Ezekiel sorvolò sull'offesa e fece spallucce. Disse: «Per questo motivo non ho nulla da dire se sarai davvero in grado di allontanare il Capitano Daniel Begum dal Comandante Jackson.» Un sorriso lieve gli si dipinse in viso e lo fece stringere nelle spalle. Socchiuse perfino gli occhi, lasciando di stucco Jeremy.

«Se ti sentisse ti taglierebbe la lingua» fece in un grugnito.

«Hai o non hai intenzione di allontanarli?» Chiese spicciolo, fissandolo con improvvisa serietà. «Perché se stai solo giocando, Jeremy Hunt, allora non ho tempo da perdere con te.»

«Da che pulpito!» Sbottò. Incrociò le braccia al petto, squadrandolo dalla testa ai piedi. Cercava il minimo cenno di menzogna, lo stesso che aveva visto a tavola e che per un attimo si era lasciato sfuggire. Ma niente, no, non c'era niente sul suo viso.
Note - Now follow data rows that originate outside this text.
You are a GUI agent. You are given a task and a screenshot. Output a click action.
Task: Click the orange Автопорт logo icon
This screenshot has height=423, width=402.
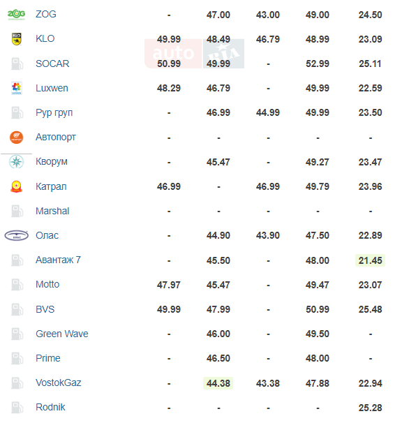pos(17,138)
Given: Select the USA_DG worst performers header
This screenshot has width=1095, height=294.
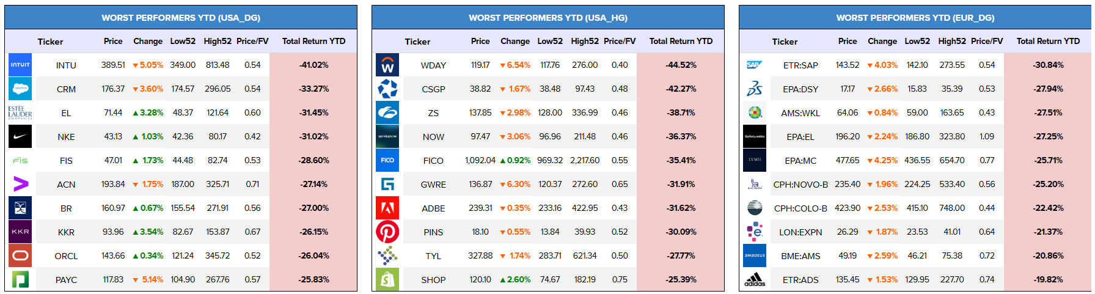Looking at the screenshot, I should click(181, 18).
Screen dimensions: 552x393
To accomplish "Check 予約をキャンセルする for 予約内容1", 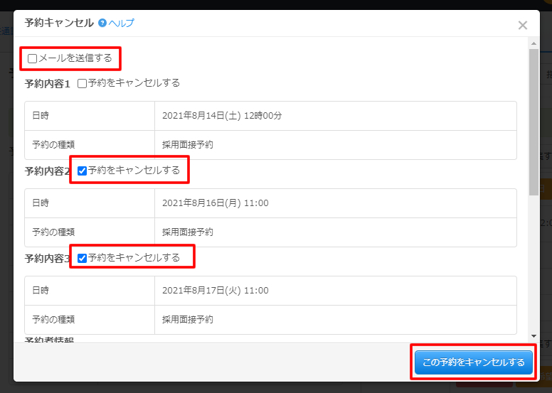I will 83,83.
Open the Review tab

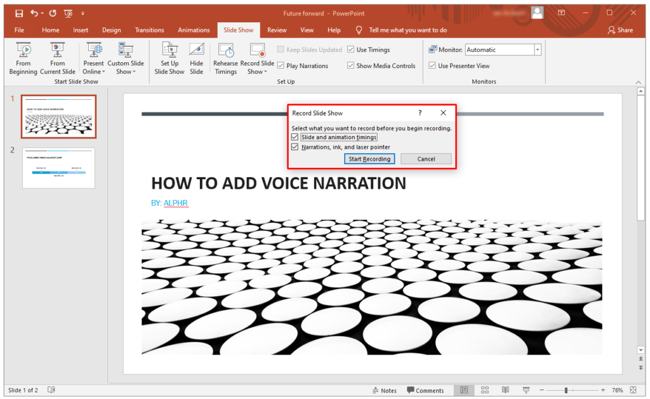[x=277, y=30]
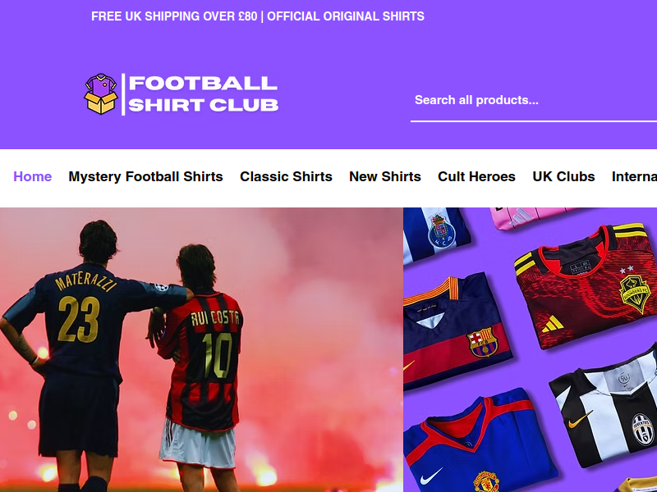The width and height of the screenshot is (657, 492).
Task: Click the yellow Adidas logo on red shirt
Action: pyautogui.click(x=553, y=324)
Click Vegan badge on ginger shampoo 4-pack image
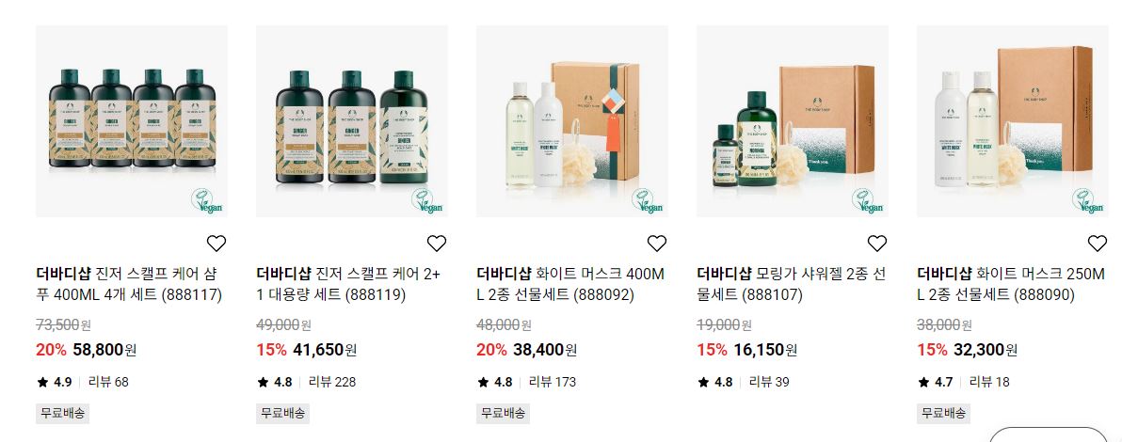 [207, 201]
Perciò deglutì. «Sei tu quello che gioca con le vite delle persone, Jenkins» ringhiò d'un tratto, salendo i pochi gradini che li dividevano per afferrarlo malamente all'altezza dei revers. «Tu ci hai spiati, mi hai fatto pestare, mi hai lasciato marcire in isolamento.»
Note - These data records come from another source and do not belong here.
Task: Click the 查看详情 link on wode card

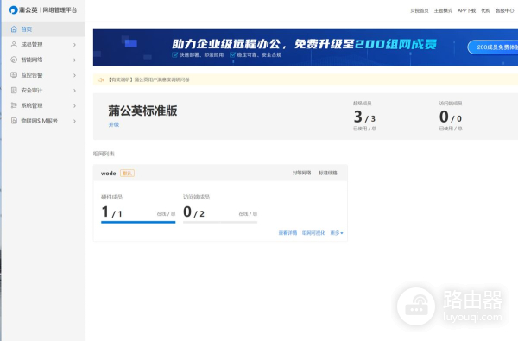Action: coord(287,233)
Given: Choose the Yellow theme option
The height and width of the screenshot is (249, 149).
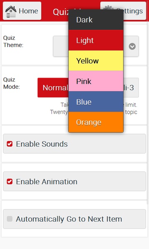Looking at the screenshot, I should click(96, 61).
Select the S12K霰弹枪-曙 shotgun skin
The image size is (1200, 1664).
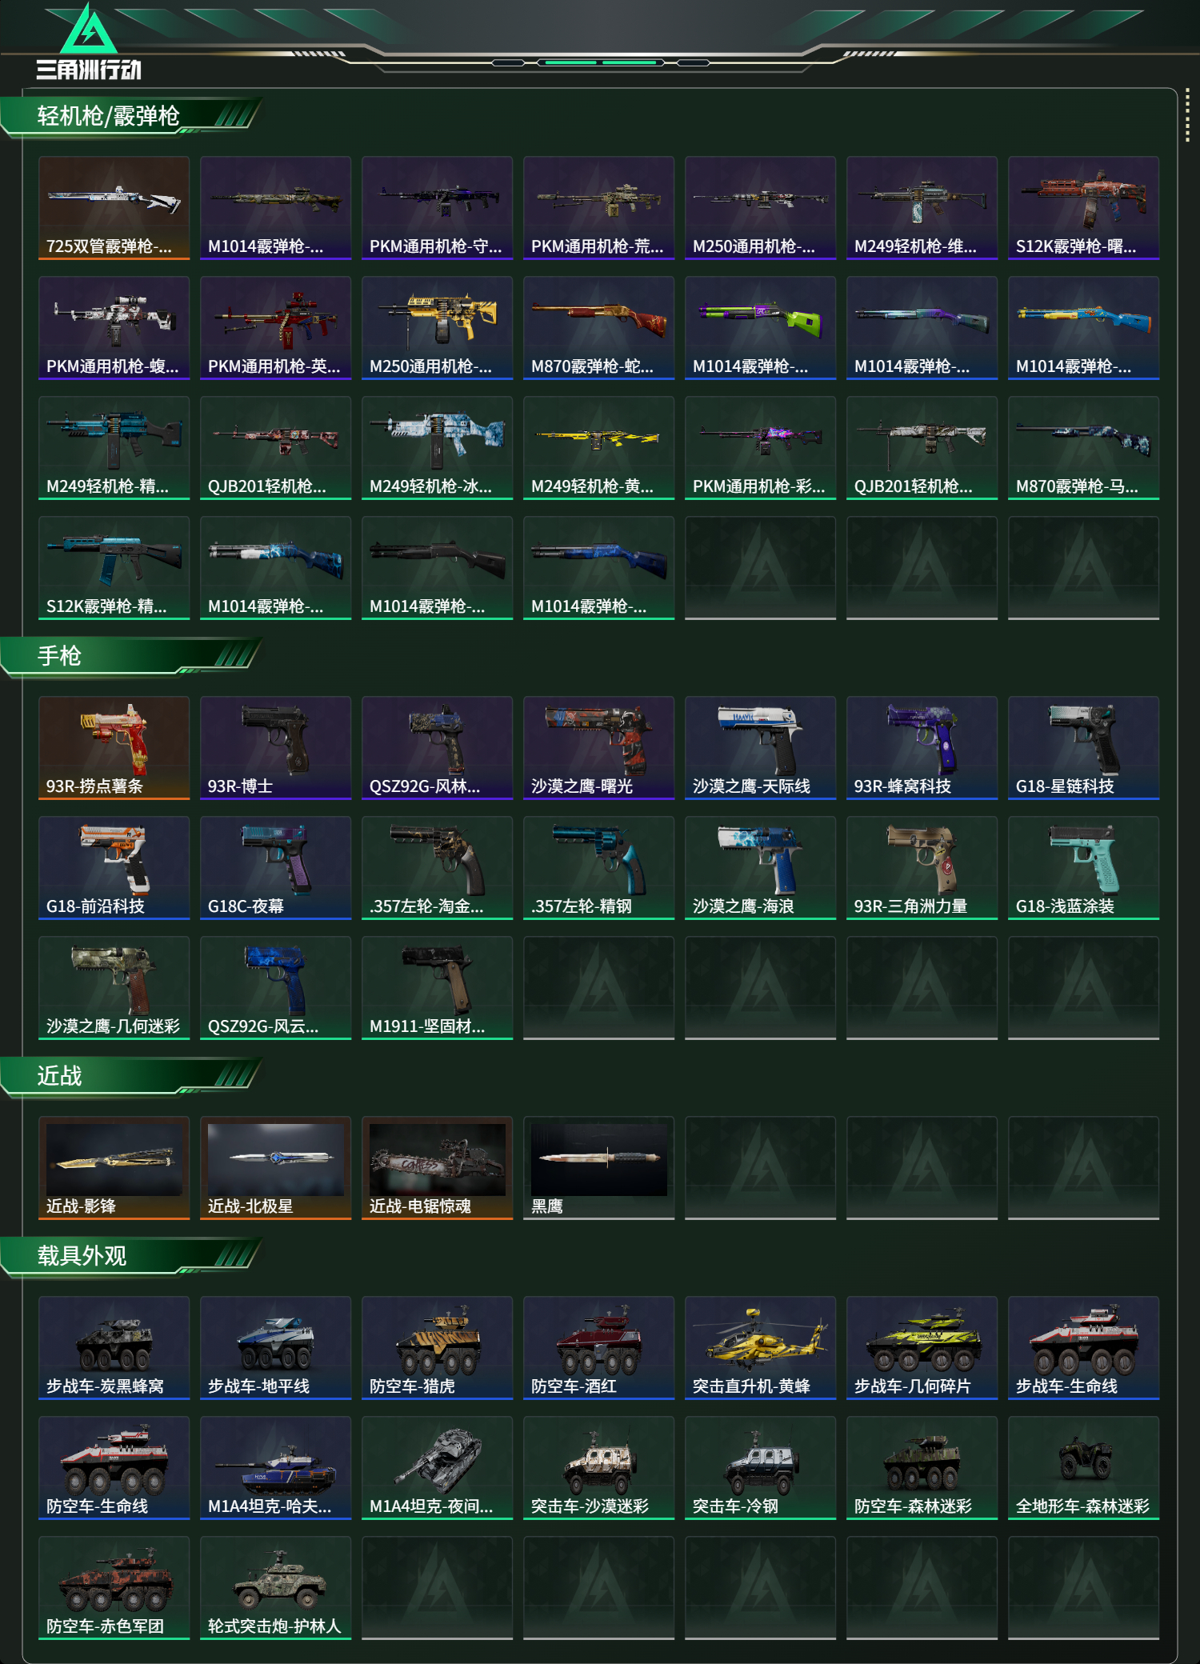tap(1083, 208)
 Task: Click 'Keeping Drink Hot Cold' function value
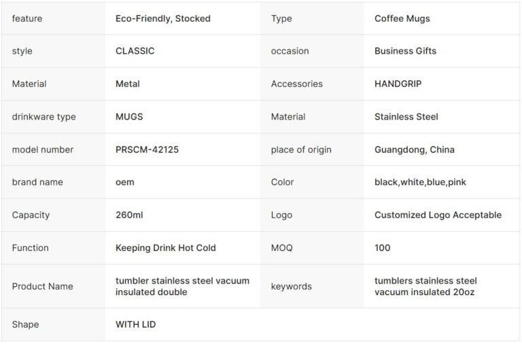(x=166, y=248)
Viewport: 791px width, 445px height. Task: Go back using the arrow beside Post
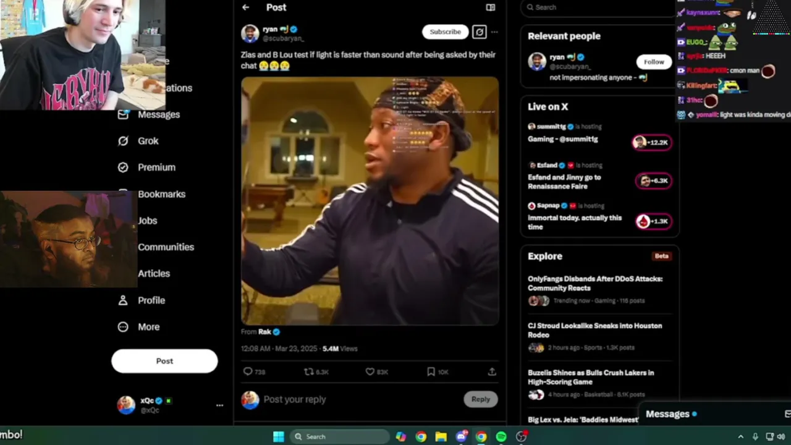pyautogui.click(x=246, y=7)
«E tu hai scopato con il Capitano Daniel Begum, Jeremy Hunt» cantilenò. «Non è certo colpa mia se hai fatto la fine del topo.» Fece spallucce, infischiandosene dello sguardo minaccioso e plumbeo che Jeremy gli stava puntando addosso. «Lo sapevi che il Comandante Jackson ne era geloso. Lo sapevi. E sapevi anche che avrebbe fatto di tutto pur d'impedirvi di stare assieme.» Sollevò il mento come per sfidarlo. «Anzi, penso che dovresti ringraziarmi per averti fatto da corriere, da tramite: senza di me non saresti sopravvissuto così a lungo nella cella d'isolamento.» E ghignò, lo provocò. Infine dovette serrare gli occhi, perché si sentì sputare in faccia da quello stesso Jeremy che stava rimproverando.